* **WHAT IS BEING ASKED**
In the records below, find the line with "Literacka ślina twórcza (994, 1241)" and the line with "przygoda (663, 2178)"; return exactly those lines and every line between them.

SOURCE INFORMATION section start

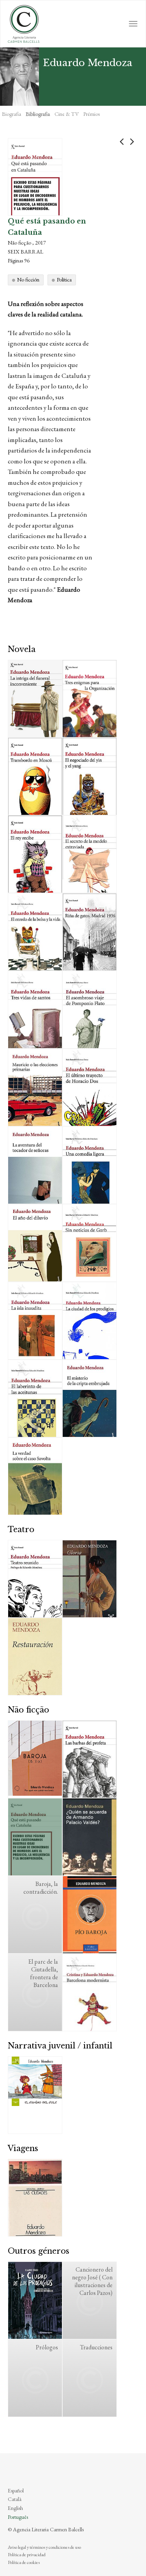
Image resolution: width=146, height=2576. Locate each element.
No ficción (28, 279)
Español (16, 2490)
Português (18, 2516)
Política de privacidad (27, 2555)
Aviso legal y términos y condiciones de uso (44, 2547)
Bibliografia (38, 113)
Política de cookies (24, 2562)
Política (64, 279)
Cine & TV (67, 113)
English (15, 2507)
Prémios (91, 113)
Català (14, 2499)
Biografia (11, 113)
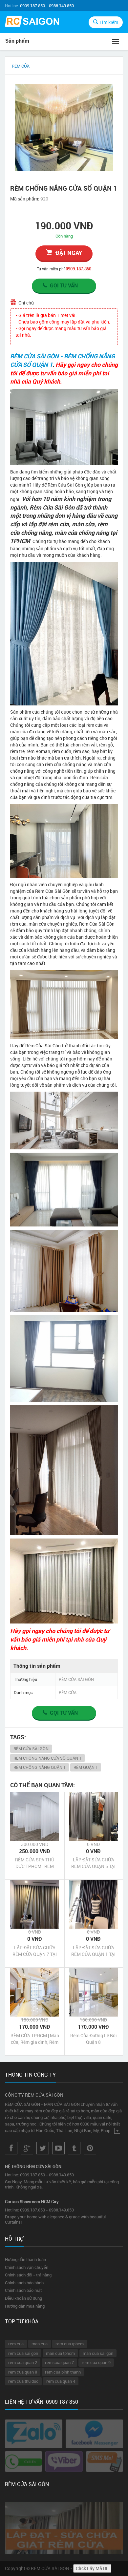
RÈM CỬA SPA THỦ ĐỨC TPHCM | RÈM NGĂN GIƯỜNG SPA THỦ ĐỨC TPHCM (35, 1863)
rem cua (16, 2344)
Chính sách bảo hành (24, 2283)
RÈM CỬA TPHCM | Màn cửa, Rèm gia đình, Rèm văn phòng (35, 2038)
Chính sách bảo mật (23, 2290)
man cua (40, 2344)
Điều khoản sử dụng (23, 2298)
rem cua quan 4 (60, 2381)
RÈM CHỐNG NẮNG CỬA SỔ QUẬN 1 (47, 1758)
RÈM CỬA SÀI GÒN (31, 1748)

SOURCE INFORMATION section end
SOURCE INFORMATION section start

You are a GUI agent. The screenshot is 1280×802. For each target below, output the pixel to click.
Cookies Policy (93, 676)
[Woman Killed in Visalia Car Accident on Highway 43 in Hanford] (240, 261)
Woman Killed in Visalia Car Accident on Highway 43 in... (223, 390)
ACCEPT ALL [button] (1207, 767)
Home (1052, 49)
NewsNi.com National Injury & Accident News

SOURCE INFORMATION section end
SOURCE INFORMATION section start

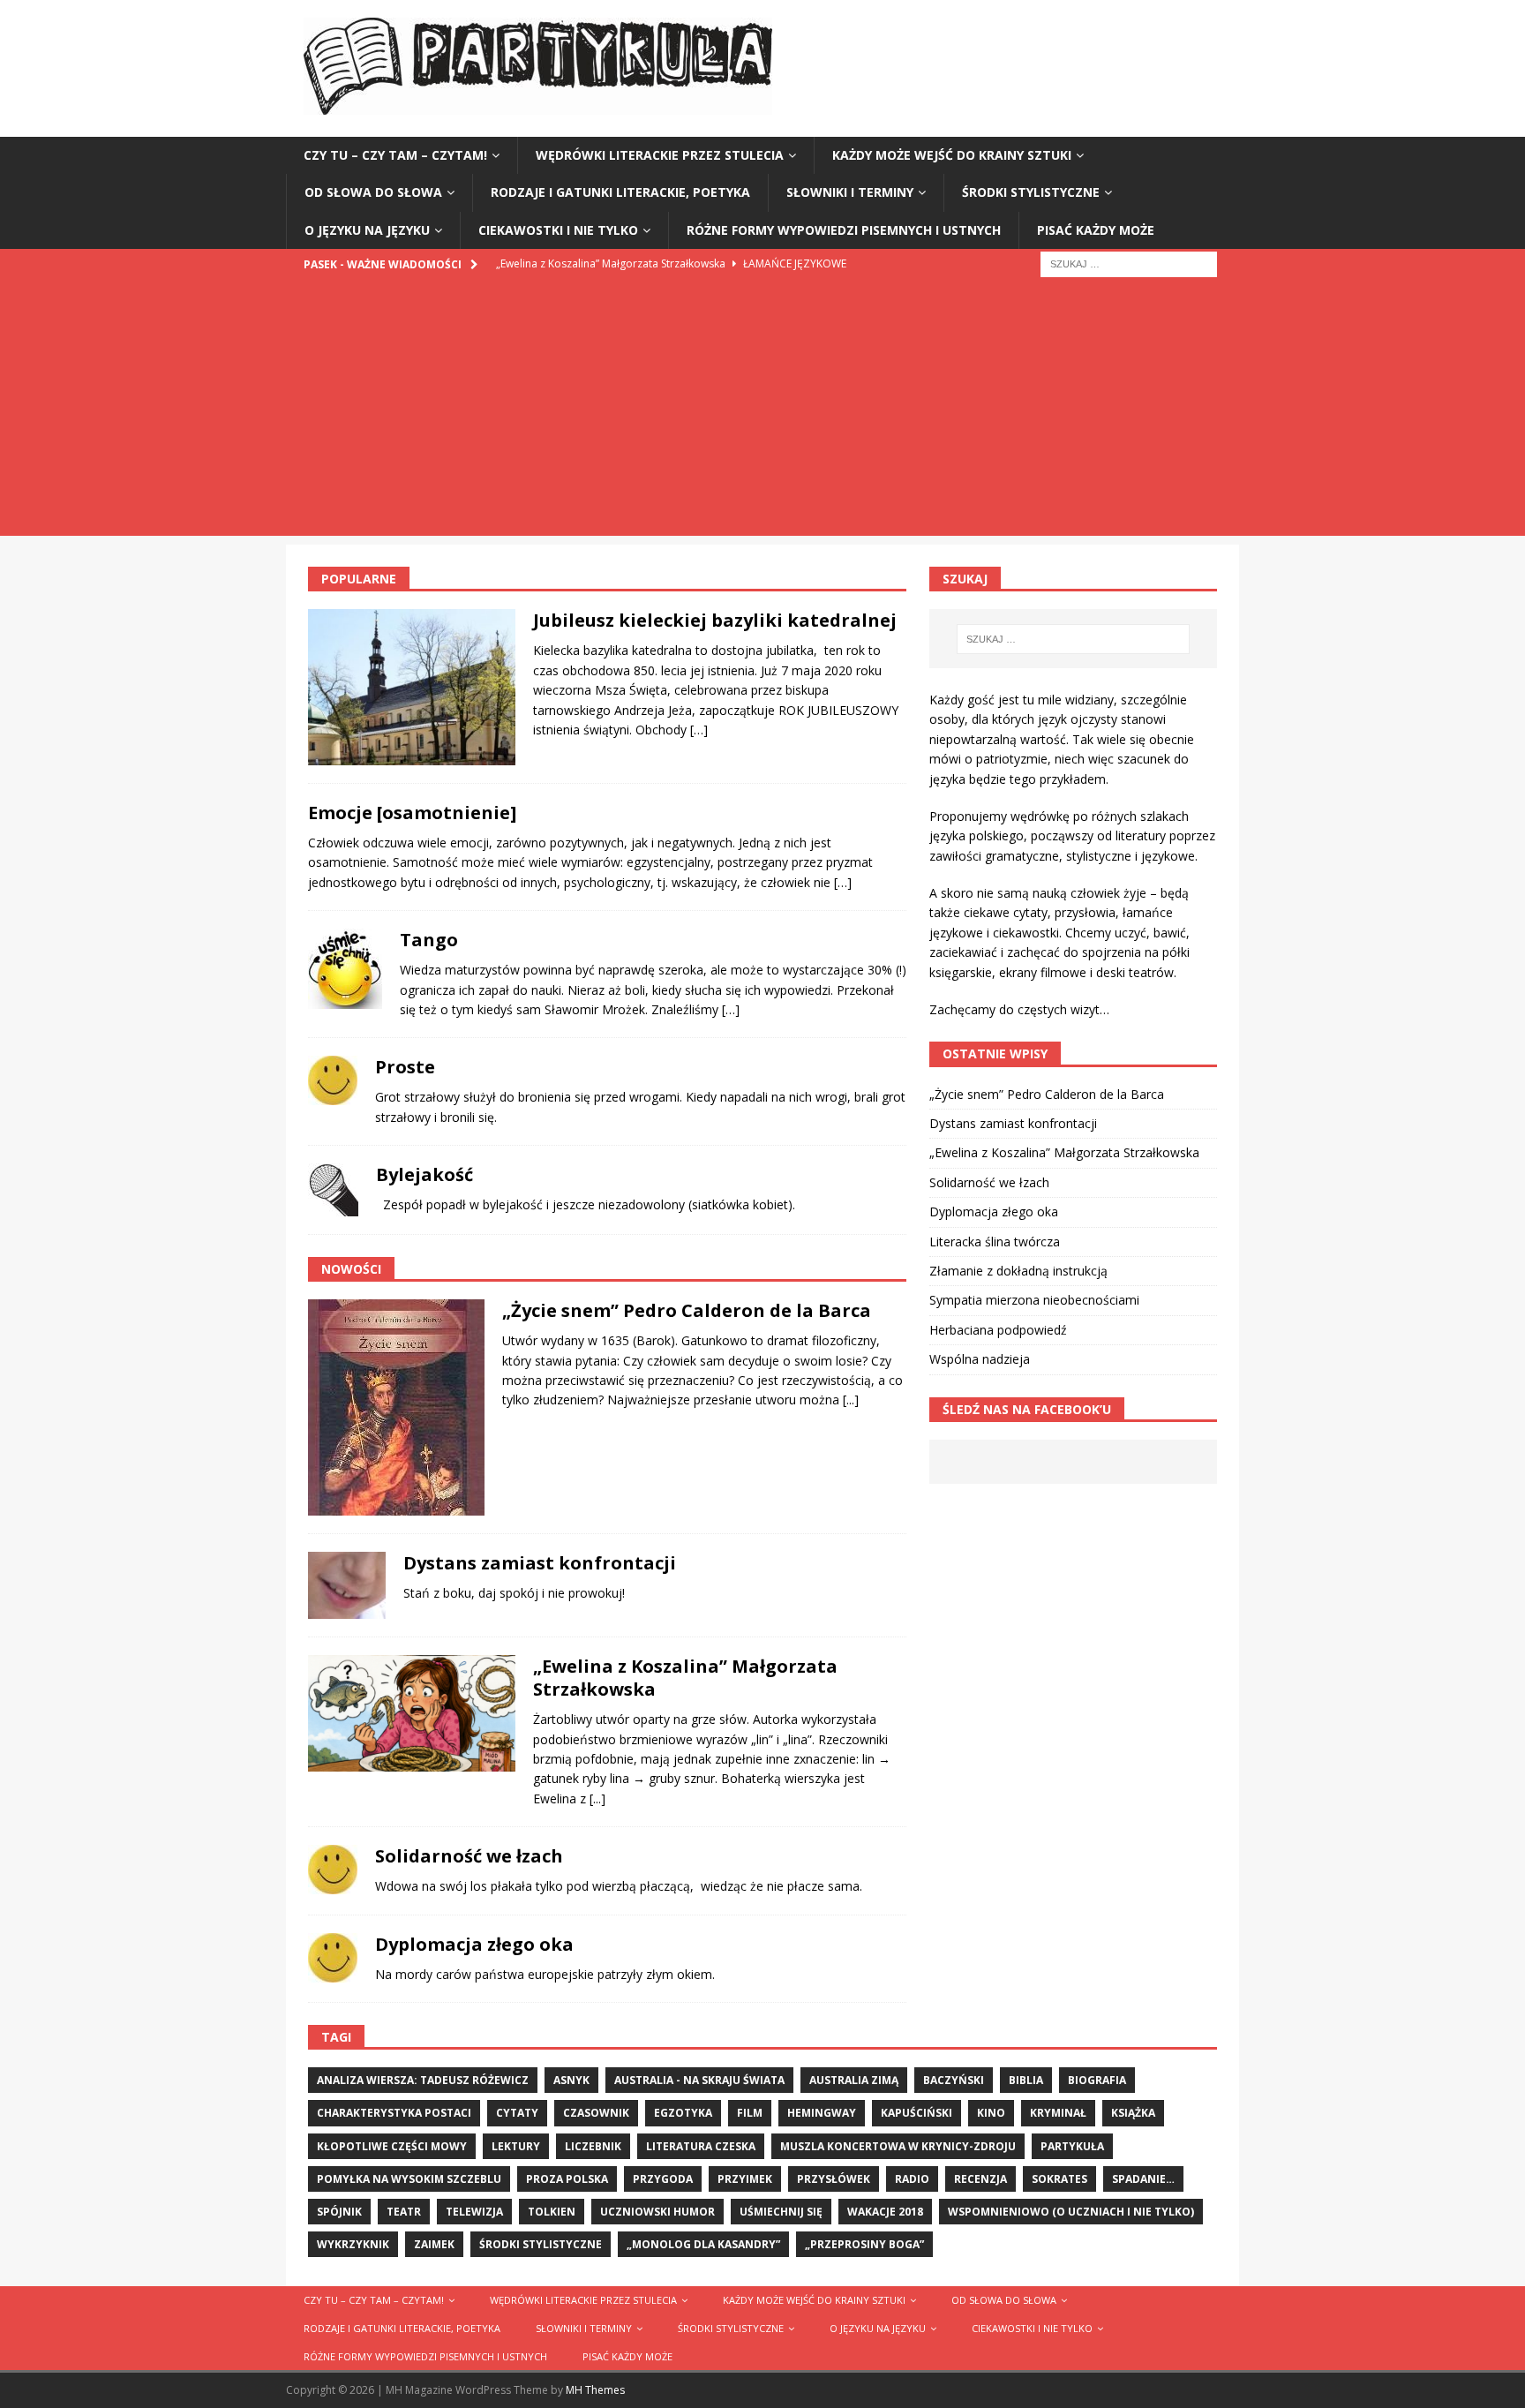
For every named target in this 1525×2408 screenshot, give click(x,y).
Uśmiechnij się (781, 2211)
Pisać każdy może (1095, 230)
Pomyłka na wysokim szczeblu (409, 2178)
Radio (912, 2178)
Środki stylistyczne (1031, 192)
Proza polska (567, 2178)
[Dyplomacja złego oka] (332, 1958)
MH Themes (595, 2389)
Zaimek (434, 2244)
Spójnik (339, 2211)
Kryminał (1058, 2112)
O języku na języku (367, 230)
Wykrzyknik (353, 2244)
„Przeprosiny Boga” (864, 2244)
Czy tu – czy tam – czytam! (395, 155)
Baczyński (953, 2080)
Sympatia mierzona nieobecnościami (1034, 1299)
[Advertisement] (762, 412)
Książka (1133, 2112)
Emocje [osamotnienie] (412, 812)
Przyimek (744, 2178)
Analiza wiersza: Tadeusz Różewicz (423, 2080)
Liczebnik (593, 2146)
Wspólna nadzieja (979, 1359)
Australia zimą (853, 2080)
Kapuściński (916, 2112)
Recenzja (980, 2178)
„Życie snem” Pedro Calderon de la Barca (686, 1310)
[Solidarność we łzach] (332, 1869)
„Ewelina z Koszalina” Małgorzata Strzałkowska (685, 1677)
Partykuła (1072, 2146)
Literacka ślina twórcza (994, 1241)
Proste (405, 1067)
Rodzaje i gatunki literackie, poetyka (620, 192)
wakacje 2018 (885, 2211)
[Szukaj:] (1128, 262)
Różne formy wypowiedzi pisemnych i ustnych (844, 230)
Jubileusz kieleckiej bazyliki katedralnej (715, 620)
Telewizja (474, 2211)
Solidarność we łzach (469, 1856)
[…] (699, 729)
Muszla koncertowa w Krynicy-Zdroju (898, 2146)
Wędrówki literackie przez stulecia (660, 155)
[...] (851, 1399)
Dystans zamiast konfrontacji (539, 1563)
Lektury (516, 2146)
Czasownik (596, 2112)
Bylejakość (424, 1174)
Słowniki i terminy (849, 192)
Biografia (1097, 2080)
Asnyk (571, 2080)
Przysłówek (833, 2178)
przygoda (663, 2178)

SOURCE INFORMATION section end

* **RESPONSE TO THE EXERCISE**
Literacka ślina twórcza (994, 1241)
Proste (405, 1067)
Rodzaje i gatunki literackie, poetyka (620, 192)
wakacje 2018 (885, 2211)
[Szukaj:] (1128, 262)
Różne formy wypowiedzi pisemnych i ustnych (844, 230)
Jubileusz kieleckiej bazyliki katedralnej (715, 620)
Telewizja (474, 2211)
Solidarność we łzach (469, 1856)
[…] (699, 729)
Muszla koncertowa w Krynicy-Zdroju (898, 2146)
Wędrówki literackie przez stulecia (660, 155)
[...] (851, 1399)
Dystans zamiast konfrontacji (539, 1563)
Lektury (516, 2146)
Czasownik (596, 2112)
Bylejakość (424, 1174)
Słowniki i terminy (849, 192)
Biografia (1097, 2080)
Asnyk (571, 2080)
Przysłówek (833, 2178)
przygoda (663, 2178)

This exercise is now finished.